We erase the values for Qatar data values for CO2 and GDP for Qatar to Nan but in this case, since they are not misrecorded but just unusual values, let’s not do that, as we don’t want to hide the data point.
Instead we conduct the correlation on the dataframe excluding Qatar:
CO2vGDP[CO2vGDP['Country']!='Qatar'].corr()

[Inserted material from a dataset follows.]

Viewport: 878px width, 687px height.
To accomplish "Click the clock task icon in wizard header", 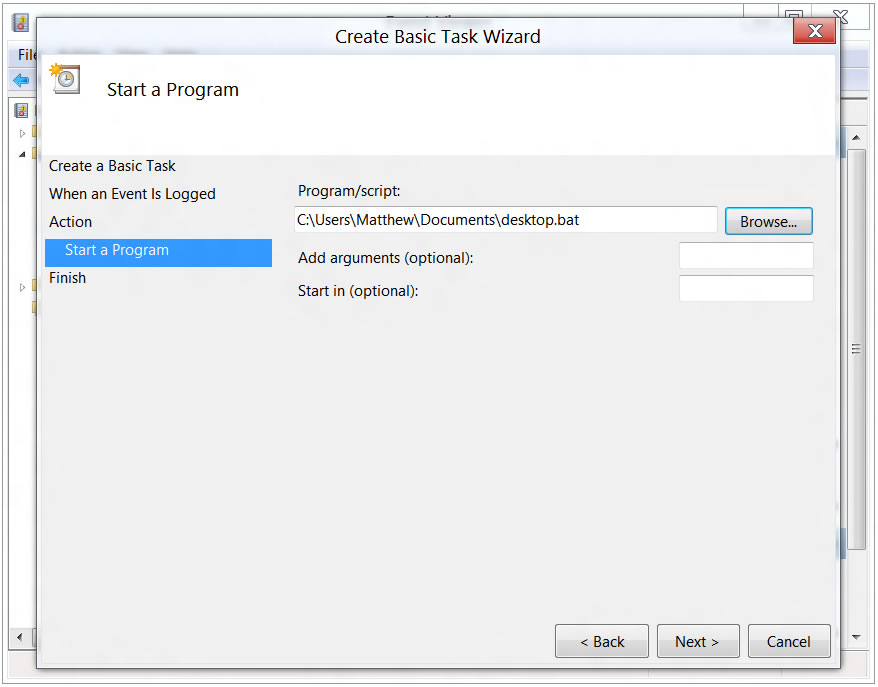I will [65, 79].
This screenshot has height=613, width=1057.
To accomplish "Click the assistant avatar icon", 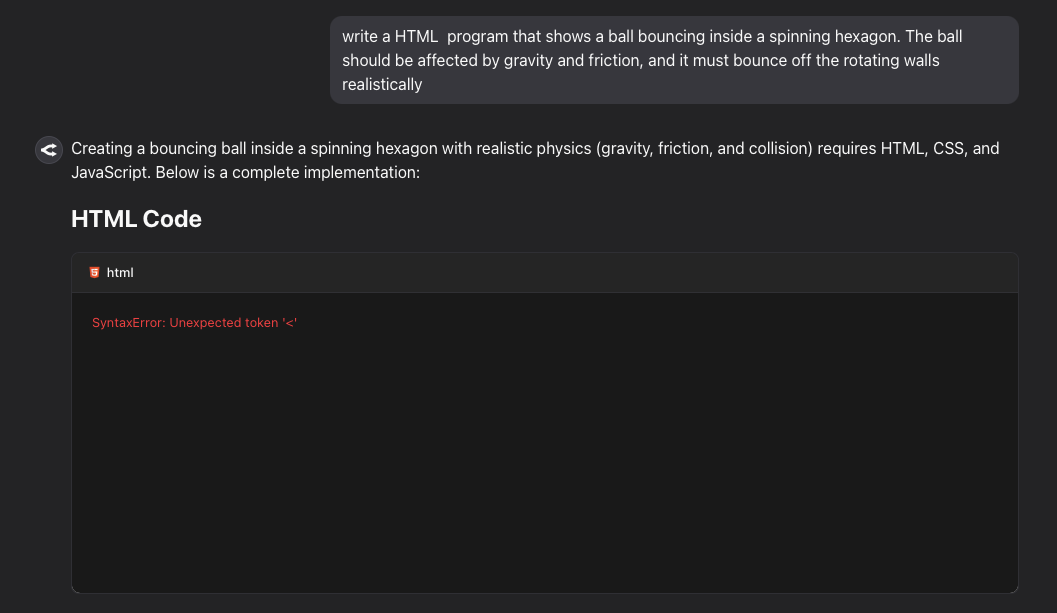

CO2 | GDP | population | |
---|---|---|---|
CO2 | 1.000000 | 0.732323 | 0.005751 |
GDP | 0.732323 | 1.000000 | -0.025626 |
population | 0.005751 | -0.025626 | 1.000000 |
Hm, the correlation went down from $r$=0.79 to $r$=0.073 - lower but still strong
Here’s a plot of the data with Qatar excluded
sns.scatterplot(data=CO2vGDP[CO2vGDP['Country']!='Qatar'], x='GDP', y='CO2')
plt.xlabel('GDP: $/person/year')
plt.ylabel('CO2 emissions: tonnes/person/year')
Text(0, 0.5, 'CO2 emissions: tonnes/person/year')
We no longer have an obvious outlier, but we do have a problem, called heteroscedasticity
Heteroscedasticty is when the variance of the data in $y$ depends on the value in $x$. In this case, CO2 emissions are more variable for high income countries (which can be high- or low poluting) compared to low income countries
This property violates the assumptions of Pearson’s correlation coefficient, so for these dataset we would be better off using Spearman’s rank correlation coefficient, as explored in the next section.